Your task ::
Pick out the lines below with "axes" and list them.

——————

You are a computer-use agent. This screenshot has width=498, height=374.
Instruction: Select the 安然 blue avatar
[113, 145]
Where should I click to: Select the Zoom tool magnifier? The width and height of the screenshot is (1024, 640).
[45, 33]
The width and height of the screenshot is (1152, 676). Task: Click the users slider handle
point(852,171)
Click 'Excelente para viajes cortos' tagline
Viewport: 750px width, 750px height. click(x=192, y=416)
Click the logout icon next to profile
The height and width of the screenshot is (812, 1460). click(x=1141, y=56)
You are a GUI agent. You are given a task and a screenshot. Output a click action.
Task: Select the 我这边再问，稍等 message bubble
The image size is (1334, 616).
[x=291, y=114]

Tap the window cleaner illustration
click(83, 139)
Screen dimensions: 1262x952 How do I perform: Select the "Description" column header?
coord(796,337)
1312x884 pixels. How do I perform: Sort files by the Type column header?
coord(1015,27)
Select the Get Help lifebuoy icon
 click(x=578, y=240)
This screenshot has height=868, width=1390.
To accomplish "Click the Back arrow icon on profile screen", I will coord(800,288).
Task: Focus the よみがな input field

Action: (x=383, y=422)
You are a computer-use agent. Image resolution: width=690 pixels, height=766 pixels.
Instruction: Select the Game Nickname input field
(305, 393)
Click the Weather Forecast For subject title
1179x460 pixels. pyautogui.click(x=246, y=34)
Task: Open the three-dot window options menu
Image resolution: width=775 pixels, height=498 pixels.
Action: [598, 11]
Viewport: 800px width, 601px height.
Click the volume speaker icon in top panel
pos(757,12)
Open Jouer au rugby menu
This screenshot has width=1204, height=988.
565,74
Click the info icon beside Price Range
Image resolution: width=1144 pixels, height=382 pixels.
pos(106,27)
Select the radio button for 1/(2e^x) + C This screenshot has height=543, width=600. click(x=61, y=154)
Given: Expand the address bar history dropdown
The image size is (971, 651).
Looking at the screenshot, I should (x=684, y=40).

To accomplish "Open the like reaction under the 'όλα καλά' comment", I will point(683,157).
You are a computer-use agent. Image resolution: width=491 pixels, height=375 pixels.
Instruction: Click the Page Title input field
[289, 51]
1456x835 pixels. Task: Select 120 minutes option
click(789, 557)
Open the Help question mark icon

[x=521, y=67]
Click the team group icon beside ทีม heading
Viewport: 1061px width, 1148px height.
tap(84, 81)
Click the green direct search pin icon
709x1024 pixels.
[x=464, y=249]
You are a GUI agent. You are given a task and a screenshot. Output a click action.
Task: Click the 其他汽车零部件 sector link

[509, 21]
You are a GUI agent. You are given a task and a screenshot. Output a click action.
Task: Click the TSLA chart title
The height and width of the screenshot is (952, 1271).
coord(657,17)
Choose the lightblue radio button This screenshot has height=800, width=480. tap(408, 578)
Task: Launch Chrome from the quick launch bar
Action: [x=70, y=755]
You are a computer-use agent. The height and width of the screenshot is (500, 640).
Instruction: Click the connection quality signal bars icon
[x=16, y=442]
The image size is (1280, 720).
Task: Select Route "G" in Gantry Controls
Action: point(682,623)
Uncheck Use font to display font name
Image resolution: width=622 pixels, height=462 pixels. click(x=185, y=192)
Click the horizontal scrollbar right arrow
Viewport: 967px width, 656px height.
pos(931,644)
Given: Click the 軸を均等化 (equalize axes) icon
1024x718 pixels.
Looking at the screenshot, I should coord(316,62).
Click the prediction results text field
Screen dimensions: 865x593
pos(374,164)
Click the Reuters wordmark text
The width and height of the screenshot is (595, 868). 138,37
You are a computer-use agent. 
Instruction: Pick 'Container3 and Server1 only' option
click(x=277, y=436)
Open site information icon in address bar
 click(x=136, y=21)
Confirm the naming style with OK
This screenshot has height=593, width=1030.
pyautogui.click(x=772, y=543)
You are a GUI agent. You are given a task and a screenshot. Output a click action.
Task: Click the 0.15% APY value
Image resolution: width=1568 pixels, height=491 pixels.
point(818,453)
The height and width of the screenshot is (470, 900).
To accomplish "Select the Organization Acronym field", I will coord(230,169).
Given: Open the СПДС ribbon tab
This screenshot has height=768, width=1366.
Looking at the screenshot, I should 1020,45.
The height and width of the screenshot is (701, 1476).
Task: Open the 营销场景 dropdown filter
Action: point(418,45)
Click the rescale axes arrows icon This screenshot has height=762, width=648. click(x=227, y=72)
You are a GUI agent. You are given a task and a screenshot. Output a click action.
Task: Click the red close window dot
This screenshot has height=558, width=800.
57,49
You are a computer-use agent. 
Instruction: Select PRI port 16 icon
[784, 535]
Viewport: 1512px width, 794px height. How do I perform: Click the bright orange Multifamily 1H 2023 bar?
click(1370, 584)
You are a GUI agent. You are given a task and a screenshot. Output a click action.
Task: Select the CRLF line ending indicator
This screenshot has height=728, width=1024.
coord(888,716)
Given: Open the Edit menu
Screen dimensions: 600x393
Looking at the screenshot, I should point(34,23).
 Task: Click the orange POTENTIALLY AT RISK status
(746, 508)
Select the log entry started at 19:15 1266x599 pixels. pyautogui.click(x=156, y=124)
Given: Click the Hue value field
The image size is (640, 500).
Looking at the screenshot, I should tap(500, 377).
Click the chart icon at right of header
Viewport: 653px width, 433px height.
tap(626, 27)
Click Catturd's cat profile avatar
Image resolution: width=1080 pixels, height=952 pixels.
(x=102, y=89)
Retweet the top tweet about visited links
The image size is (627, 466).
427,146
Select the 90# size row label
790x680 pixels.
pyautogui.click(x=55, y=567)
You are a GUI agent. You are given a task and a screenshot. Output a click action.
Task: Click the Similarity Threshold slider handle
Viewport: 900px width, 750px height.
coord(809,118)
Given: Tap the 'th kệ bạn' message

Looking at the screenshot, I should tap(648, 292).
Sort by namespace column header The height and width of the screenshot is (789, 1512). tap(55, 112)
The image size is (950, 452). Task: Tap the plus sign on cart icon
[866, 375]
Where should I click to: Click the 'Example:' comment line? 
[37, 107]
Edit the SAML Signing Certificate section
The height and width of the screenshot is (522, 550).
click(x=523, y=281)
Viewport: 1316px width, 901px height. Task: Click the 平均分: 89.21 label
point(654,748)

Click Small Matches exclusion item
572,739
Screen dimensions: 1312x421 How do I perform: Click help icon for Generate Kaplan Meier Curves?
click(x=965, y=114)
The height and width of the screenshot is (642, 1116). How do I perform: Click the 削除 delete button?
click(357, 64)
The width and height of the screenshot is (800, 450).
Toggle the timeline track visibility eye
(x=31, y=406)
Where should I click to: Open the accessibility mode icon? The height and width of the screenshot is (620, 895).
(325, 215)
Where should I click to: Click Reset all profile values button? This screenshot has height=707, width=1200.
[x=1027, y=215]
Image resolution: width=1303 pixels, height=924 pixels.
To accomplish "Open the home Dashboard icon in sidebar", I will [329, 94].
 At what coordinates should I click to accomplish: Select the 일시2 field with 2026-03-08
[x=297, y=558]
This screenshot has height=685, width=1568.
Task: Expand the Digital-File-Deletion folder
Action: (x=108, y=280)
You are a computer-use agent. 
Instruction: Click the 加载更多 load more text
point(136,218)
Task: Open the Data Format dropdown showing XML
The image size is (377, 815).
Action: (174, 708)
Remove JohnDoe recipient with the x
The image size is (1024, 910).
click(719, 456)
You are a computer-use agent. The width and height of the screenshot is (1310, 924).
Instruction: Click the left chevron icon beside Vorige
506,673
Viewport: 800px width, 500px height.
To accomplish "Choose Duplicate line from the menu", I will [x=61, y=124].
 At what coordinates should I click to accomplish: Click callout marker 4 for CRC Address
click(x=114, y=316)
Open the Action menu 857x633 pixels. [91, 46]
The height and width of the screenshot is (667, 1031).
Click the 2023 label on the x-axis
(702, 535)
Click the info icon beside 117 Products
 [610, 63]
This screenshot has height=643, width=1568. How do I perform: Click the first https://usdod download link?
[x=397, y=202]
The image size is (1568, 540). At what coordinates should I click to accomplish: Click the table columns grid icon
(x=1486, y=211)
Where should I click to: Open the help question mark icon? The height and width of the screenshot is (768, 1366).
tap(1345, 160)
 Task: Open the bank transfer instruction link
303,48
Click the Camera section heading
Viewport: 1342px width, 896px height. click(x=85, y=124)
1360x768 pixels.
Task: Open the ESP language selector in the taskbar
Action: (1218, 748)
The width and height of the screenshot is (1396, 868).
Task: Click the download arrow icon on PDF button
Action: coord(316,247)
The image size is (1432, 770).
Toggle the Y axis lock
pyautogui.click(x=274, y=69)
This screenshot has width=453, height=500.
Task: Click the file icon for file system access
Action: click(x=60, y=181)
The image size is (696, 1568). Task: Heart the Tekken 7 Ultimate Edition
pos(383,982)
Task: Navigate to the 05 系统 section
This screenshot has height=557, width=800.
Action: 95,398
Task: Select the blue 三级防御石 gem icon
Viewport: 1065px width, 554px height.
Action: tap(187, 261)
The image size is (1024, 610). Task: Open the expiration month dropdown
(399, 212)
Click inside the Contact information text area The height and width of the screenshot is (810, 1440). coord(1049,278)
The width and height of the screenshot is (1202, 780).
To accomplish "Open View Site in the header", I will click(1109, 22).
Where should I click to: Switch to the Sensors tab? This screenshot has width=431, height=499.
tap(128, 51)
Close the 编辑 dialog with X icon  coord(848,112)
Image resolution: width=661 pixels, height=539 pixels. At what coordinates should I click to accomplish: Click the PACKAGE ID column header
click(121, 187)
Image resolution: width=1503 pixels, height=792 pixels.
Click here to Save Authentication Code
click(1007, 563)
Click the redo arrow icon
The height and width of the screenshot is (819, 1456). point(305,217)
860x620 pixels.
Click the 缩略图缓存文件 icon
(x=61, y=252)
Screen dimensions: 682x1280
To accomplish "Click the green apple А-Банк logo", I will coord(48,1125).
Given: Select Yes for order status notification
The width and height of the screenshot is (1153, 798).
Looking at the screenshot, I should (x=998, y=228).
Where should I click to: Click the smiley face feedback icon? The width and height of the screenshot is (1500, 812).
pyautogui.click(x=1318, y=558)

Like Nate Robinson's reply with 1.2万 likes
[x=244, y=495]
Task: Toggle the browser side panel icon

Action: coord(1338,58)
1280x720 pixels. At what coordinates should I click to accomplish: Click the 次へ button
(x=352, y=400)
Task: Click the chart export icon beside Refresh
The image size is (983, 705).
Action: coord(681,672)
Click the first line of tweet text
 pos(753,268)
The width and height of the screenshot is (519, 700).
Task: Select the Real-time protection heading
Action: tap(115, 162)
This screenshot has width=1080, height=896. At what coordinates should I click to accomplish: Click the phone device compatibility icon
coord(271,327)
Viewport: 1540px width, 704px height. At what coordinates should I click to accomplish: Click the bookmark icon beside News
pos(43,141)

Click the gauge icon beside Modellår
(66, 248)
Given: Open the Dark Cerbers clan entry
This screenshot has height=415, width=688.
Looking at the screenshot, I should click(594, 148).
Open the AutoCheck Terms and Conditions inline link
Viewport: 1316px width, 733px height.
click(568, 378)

——————

Response to this exercise ::
Given: Click the 軸を均等化 (equalize axes) icon
Click the rescale axes arrows icon This screenshot has height=762, width=648. click(x=227, y=72)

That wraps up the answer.